Did same-sex marriage issue help sway regional elections in Mexico?

By  David Agren, Catholic News Service
  • July 1, 2016

MEXICO CITY – Mexicans turned out in droves to oust the ruling Institutional Revolutionary Party in June 5 regional elections. Exit polls showed voters citing crime and corruption for removing the party of increasingly unpopular President Enrique Pena Nieto in seven of the 12 states holding gubernatorial elections.

Church officials, however, cited an additional issue driving discontent: same-sex marriage, which Pena Nieto has proposed legalizing across the country and enshrining in the constitution. Some senior officials in the church even claimed credit for fomenting a punishment vote, saying the Catholics cost Pena Nieto and his party at the polls.

"I think this failure of the PRI (the governing party) on the national level also has to do with this initiative," said Bishop Luis Gallardo Martin del Campo of Veracruz.

"It will make the president see that he cannot impose it on the majority of the population," Bishop Gallardo added June 7 in remarks that received national coverage.

How much the same-sex marriage issue and Catholic Church intervention -- along with the intervention from evangelical congregations -- swayed Mexico's recent elections remains disputed.
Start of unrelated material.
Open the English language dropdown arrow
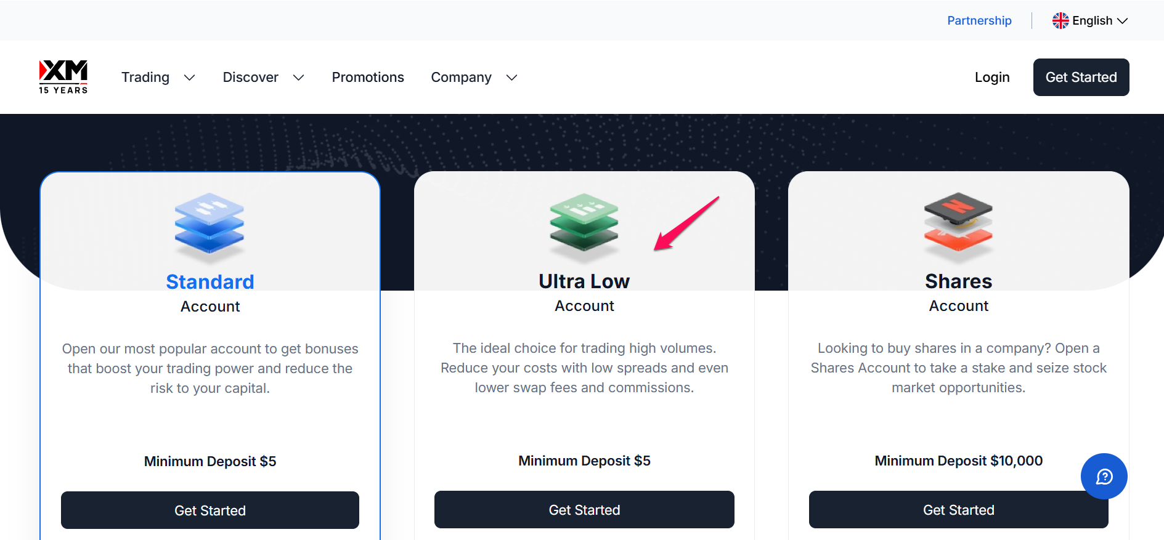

Mexican society has not traditionally mobilized over controversial social issues such as same-sex marriage and abortion, even though polling shows opposition to the issues and census data say 83 percent of the population professes Catholicism. A poll in the newspaper El Universal published after the elections showed 49 percent of Mexicans opposed same-sex marriage, though 43 percent approved. Nearly 70 percent disagreed with same-sex couples adopting children.

Some church observers say the bishops are overstating their influence, which they say carries more currency in elite circles and polite society than with the masses. A spokesman for the Mexican bishops' conference was unavailable by deadline.

"The Catholic Church historically has had as a practice forming direct links with elites and the political class, but distanced itself for much of that time from the citizenry and the faithful," said Bernardo Barranco, a columnist and church observer.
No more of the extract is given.